┌─ Stored records
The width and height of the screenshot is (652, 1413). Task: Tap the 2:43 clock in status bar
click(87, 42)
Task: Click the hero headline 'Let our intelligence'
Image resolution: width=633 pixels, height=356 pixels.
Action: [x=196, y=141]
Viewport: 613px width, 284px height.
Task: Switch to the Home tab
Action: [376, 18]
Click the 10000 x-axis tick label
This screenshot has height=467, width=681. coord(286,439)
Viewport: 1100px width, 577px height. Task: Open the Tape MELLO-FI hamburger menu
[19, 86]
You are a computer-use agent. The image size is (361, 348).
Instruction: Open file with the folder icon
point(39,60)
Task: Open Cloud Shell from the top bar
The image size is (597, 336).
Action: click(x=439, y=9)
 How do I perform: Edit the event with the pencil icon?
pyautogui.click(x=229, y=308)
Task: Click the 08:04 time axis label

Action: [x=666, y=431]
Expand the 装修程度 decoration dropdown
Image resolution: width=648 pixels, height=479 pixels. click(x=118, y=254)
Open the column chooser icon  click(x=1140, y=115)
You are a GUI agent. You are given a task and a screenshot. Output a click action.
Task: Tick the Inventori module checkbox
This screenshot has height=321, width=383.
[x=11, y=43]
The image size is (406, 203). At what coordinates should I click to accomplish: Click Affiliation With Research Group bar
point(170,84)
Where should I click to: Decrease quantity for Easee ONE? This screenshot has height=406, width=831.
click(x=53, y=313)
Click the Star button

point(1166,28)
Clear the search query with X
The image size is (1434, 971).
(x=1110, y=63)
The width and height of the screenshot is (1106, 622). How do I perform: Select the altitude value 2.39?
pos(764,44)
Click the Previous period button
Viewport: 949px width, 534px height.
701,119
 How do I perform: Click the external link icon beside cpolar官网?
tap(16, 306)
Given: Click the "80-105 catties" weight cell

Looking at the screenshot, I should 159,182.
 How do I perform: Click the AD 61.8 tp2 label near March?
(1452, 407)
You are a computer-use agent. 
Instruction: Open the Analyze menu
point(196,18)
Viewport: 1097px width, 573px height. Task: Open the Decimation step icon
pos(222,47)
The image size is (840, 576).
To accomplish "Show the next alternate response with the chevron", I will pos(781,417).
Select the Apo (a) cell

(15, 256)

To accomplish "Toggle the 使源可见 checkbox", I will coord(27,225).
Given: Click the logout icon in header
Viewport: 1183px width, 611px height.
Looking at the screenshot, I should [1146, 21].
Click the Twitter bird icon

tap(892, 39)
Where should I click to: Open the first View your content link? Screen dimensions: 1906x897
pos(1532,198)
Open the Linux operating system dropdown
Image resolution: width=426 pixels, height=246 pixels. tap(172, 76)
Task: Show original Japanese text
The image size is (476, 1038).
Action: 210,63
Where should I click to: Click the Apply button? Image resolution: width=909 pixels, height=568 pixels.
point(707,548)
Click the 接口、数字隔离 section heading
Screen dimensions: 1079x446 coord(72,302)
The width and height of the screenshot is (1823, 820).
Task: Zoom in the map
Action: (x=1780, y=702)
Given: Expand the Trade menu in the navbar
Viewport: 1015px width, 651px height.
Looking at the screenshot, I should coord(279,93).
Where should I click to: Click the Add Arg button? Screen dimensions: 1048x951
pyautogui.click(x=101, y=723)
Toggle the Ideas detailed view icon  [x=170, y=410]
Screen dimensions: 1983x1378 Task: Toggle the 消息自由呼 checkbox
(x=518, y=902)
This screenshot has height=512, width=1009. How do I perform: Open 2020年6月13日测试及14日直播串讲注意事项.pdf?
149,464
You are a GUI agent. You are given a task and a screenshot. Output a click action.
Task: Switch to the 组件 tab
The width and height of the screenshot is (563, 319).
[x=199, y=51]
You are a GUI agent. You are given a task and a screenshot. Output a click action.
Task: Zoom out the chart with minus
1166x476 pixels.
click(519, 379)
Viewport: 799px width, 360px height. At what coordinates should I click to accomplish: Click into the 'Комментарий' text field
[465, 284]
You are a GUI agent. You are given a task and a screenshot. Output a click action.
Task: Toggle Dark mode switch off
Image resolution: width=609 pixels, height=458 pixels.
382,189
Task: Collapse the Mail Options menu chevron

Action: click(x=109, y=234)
└─
▶ Problem statement
Update the records above by replacing each occurrence of "GUI agent" with "interface agent", leaving everything else unchanged.

▶ Result for this exercise
The width and height of the screenshot is (652, 1413). Task: Tap the 2:43 clock in status bar
click(87, 42)
Task: Click the hero headline 'Let our intelligence'
Image resolution: width=633 pixels, height=356 pixels.
Action: [x=196, y=141]
Viewport: 613px width, 284px height.
Task: Switch to the Home tab
Action: [376, 18]
Click the 10000 x-axis tick label
This screenshot has height=467, width=681. coord(286,439)
Viewport: 1100px width, 577px height. Task: Open the Tape MELLO-FI hamburger menu
[19, 86]
You are a computer-use agent. The image size is (361, 348).
Instruction: Open file with the folder icon
point(39,60)
Task: Open Cloud Shell from the top bar
The image size is (597, 336).
Action: click(x=439, y=9)
 How do I perform: Edit the event with the pencil icon?
pyautogui.click(x=229, y=308)
Task: Click the 08:04 time axis label

Action: [x=666, y=431]
Expand the 装修程度 decoration dropdown
Image resolution: width=648 pixels, height=479 pixels. click(x=118, y=254)
Open the column chooser icon  click(x=1140, y=115)
You are a interface agent. You are given a task and a screenshot. Output a click action.
Task: Tick the Inventori module checkbox
This screenshot has height=321, width=383.
[x=11, y=43]
The image size is (406, 203). At what coordinates should I click to accomplish: Click Affiliation With Research Group bar
point(170,84)
Where should I click to: Decrease quantity for Easee ONE? This screenshot has height=406, width=831.
click(x=53, y=313)
Click the Star button

point(1166,28)
Clear the search query with X
The image size is (1434, 971).
(x=1110, y=63)
The width and height of the screenshot is (1106, 622). How do I perform: Select the altitude value 2.39?
pos(764,44)
Click the Previous period button
Viewport: 949px width, 534px height.
701,119
 How do I perform: Click the external link icon beside cpolar官网?
tap(16, 306)
Given: Click the "80-105 catties" weight cell

Looking at the screenshot, I should 159,182.
 How do I perform: Click the AD 61.8 tp2 label near March?
(1452, 407)
You are a computer-use agent. 
Instruction: Open the Analyze menu
point(196,18)
Viewport: 1097px width, 573px height. Task: Open the Decimation step icon
pos(222,47)
The image size is (840, 576).
To accomplish "Show the next alternate response with the chevron", I will pos(781,417).
Select the Apo (a) cell

(15, 256)

To accomplish "Toggle the 使源可见 checkbox", I will coord(27,225).
Given: Click the logout icon in header
Viewport: 1183px width, 611px height.
Looking at the screenshot, I should [1146, 21].
Click the Twitter bird icon

tap(892, 39)
Where should I click to: Open the first View your content link? Screen dimensions: 1906x897
pos(1532,198)
Open the Linux operating system dropdown
Image resolution: width=426 pixels, height=246 pixels. tap(172, 76)
Task: Show original Japanese text
The image size is (476, 1038).
Action: 210,63
Where should I click to: Click the Apply button? Image resolution: width=909 pixels, height=568 pixels.
point(707,548)
Click the 接口、数字隔离 section heading
Screen dimensions: 1079x446 coord(72,302)
The width and height of the screenshot is (1823, 820).
Task: Zoom in the map
Action: (x=1780, y=702)
Given: Expand the Trade menu in the navbar
Viewport: 1015px width, 651px height.
Looking at the screenshot, I should coord(279,93).
Where should I click to: Click the Add Arg button? Screen dimensions: 1048x951
pyautogui.click(x=101, y=723)
Toggle the Ideas detailed view icon  [x=170, y=410]
Screen dimensions: 1983x1378 Task: Toggle the 消息自由呼 checkbox
(x=518, y=902)
This screenshot has height=512, width=1009. How do I perform: Open 2020年6月13日测试及14日直播串讲注意事项.pdf?
149,464
You are a interface agent. You are given a task and a screenshot. Output a click action.
Task: Switch to the 组件 tab
The width and height of the screenshot is (563, 319).
[x=199, y=51]
You are a interface agent. You are given a task and a screenshot. Output a click action.
Task: Zoom out the chart with minus
1166x476 pixels.
click(519, 379)
Viewport: 799px width, 360px height. At what coordinates should I click to accomplish: Click into the 'Комментарий' text field
[465, 284]
You are a interface agent. You are given a task and a screenshot. Output a click action.
Task: Toggle Dark mode switch off
Image resolution: width=609 pixels, height=458 pixels.
382,189
Task: Collapse the Mail Options menu chevron

Action: click(x=109, y=234)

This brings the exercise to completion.